3. Penerapan zakat bagi mustahiq akan berdampak pada peningkatan pendapatan dari perolehan zakat, sehingga peningkatan ini akan mempengruhi pula pada peningkatan konsumsi mereka, dan bahkan dapat dikatakan meningkatkan tabungan mereka. Dari gambaran diatas, diasumsikan bahwa manusia mempunyai kecenderungan untuk menghindar dari zakat. Sehingga ada beberapa pilihan bagi seseorang yang mempunyai tingkat pendapatan tertentu untuk mengambil tindakan.
1. Konsumsi dan Investasi
Berpijak pada asumsi bahwa harta yang digunakan untuk transaksi tabungan
dianggap sebagai harta yang menganggur.
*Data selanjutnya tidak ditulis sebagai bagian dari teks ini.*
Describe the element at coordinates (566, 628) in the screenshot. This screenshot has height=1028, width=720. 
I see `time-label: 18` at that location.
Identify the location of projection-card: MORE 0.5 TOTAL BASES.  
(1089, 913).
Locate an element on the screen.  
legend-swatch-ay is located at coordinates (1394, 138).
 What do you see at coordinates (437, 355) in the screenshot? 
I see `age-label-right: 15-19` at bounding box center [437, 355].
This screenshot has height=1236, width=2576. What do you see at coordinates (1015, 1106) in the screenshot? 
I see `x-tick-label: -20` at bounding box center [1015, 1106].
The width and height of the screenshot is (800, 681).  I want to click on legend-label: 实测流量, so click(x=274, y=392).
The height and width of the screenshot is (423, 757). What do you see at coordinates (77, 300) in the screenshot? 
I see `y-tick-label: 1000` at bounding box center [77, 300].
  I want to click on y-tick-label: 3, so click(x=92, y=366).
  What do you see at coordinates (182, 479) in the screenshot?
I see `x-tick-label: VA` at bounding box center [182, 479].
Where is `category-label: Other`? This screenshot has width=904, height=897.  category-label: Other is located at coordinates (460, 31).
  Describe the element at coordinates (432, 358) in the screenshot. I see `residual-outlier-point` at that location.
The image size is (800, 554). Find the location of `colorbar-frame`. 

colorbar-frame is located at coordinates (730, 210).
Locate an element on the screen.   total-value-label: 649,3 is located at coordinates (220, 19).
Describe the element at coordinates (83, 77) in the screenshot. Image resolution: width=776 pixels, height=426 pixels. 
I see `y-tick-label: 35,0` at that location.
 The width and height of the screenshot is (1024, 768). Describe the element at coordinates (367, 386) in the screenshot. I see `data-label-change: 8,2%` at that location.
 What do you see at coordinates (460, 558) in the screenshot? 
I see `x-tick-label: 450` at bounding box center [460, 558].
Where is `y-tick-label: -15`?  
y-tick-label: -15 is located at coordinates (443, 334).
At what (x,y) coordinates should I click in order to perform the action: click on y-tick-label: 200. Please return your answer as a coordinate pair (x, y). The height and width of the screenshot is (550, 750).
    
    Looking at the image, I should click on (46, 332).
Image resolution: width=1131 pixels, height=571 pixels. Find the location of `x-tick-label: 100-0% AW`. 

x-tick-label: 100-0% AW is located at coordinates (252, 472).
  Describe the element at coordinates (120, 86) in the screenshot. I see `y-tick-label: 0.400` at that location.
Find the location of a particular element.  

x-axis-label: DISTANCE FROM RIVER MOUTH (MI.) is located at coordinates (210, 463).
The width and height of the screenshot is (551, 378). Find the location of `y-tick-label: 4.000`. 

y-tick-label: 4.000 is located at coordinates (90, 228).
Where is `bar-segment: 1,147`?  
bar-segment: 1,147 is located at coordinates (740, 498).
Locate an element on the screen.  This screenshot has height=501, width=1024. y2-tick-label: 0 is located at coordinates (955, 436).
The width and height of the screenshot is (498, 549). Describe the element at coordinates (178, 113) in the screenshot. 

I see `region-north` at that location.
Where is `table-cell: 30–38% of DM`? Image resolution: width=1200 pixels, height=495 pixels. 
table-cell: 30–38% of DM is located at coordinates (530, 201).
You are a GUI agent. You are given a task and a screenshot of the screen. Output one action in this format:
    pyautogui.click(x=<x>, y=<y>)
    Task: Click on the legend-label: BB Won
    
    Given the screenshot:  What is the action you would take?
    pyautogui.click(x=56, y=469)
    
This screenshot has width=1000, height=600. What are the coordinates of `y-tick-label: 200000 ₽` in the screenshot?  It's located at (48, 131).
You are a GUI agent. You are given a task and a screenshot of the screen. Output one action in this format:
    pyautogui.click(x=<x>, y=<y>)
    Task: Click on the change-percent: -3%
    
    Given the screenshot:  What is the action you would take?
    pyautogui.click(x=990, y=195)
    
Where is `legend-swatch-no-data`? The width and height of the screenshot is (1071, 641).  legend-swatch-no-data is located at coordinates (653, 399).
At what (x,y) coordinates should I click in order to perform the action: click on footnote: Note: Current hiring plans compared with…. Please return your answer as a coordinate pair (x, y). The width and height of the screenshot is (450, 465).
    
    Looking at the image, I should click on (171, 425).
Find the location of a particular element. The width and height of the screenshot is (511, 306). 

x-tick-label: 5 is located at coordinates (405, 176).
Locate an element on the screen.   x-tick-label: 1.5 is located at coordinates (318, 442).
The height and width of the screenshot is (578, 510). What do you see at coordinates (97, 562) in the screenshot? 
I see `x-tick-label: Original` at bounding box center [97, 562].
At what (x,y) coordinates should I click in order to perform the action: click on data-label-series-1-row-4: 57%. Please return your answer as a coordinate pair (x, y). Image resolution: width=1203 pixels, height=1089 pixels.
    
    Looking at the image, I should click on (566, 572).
Keadaan yang mungkin terjadi dengan penerapan zakat dan larangan riba terhadapfungsi konsumsi dan investai adalah sebagai
berikut:
1. Penerapan zakat atas aset yang kurang atau bahkan tidak produktif berpengaruh pada peningkatan konsumsi dan investasi.
2. Pelarangan atas riba akan berdampak bagi seorang pelaku ekonomiuntuk
mengalokasikan anggarannya lebih kepada bentuk investasi dan bukan tabungan yang mengandung bunga.
3. Dengan peningkatan konsumsi masing- masing individu akan menimbulkan
kenaikan konsumsi secara nasional. Melihat paparan di atas sungguh
merupakan suatu kondisi yang diharapkan oleh setiap masyarakat dimana pertumbuhan ekonomi meningkat dengan adanya kesempatan kerja yang ada serta menurunnya angka kemiskinan.